The California State Senate is considering SB 1372, which would raise the top corporate tax rate by 47% to 13%. The proposal ties the corporate tax rate to the ratio of a company’s CEO compensation to that of its median worker. While proposals to cap CEO pay are not entirely novel, the Tax Foundation stated that California’s tax increase would be the first to attempt to do so through the tax code. 

Proponents of the bill argue the measure would push “companies to put less money into the hands of their CEOs and more into the hands of average employees.” The legislation creates a sliding corporate tax rate scale tied to CEO pay. For CEO compensation from zero to 25 times the median worker compensation, the bill would cut California’s corporate rate from 8.74% to 7%. But for each multiple increase of 25 times CEO compensation, the corporate tax rate would increase 0.5%, up to a top rate of 13%.

California’s already has 10th highest corporate tax rate in the United States. The state legislature’s scheme would raise the top corporate rate to the highest of any state. When added to the top United States corporate income tax rate, which is the world’s highest at 35%, corporations would face a California top marginal rate of 48%.

According to the Tax Foundation, the proposal 

would disproportionately affect retail companies where much of the workforce is comprised of sales associates in entry-level positions. Using median worker compensation as the denominator for corporate tax liability hurts business models that are primarily composed of large numbers of customer service representatives (JC Penny, Abercrombie and Fitch, Starbucks, and other chain store employers). These businesses would be less competitive at attracting capable CEOs if they were forced by tax law to cut executive wages in half.
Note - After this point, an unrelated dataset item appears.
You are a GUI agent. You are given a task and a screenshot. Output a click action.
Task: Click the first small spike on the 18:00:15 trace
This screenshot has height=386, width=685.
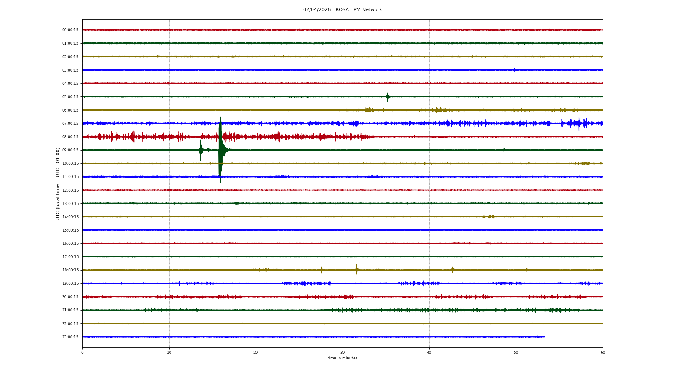(322, 270)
California politicians already have a grab-bag of uncoordinated tax incentives they have woven into the corporate tax code, supposedly to incentivize job creation, spur research and development, boost investment in manufacturing, and encourage companies to change geographical locations. But this would be the first time the tax would “promote wage equality.”

The California Legislature’s timing for raising its combined federal and state corporate tax rate to 48% comes as international pharmaceutical giant Pfizer, Inc. proposed a merger with a British company April 28, which would require the company to relocate to Britain. Pfizer has been headquartered since 1849 in New York City.  But by escaping the punitive 42.1% combined state of New York and federal corporate rate for the United Kingdom’s top rate of 20%; Pfizer will immediately improve earning by over $2 billion a year. 

Ian Read, Pfizer’s Scottish-born Chief Executive, said that the proposed deal would also let Pfizer eliminate “redundant functions” and overlapping operations. “Redundant functions” is business-speak for Pfizer’s likely plan to dump most of their 4,400 employees at corporate headquarters at 235 East 42nd Street, near Grand Central Terminal.

Chief Executive.net annual survey, which polls CEOs on business issues, revealed that CEOs rated California the absolute worst state for taxation and regulations in 2013, nosing out New York for the first time.  By the proposing a 47% corporate tax rate increase, it’s a good bet that California will retain its worst rating with CEOs this year.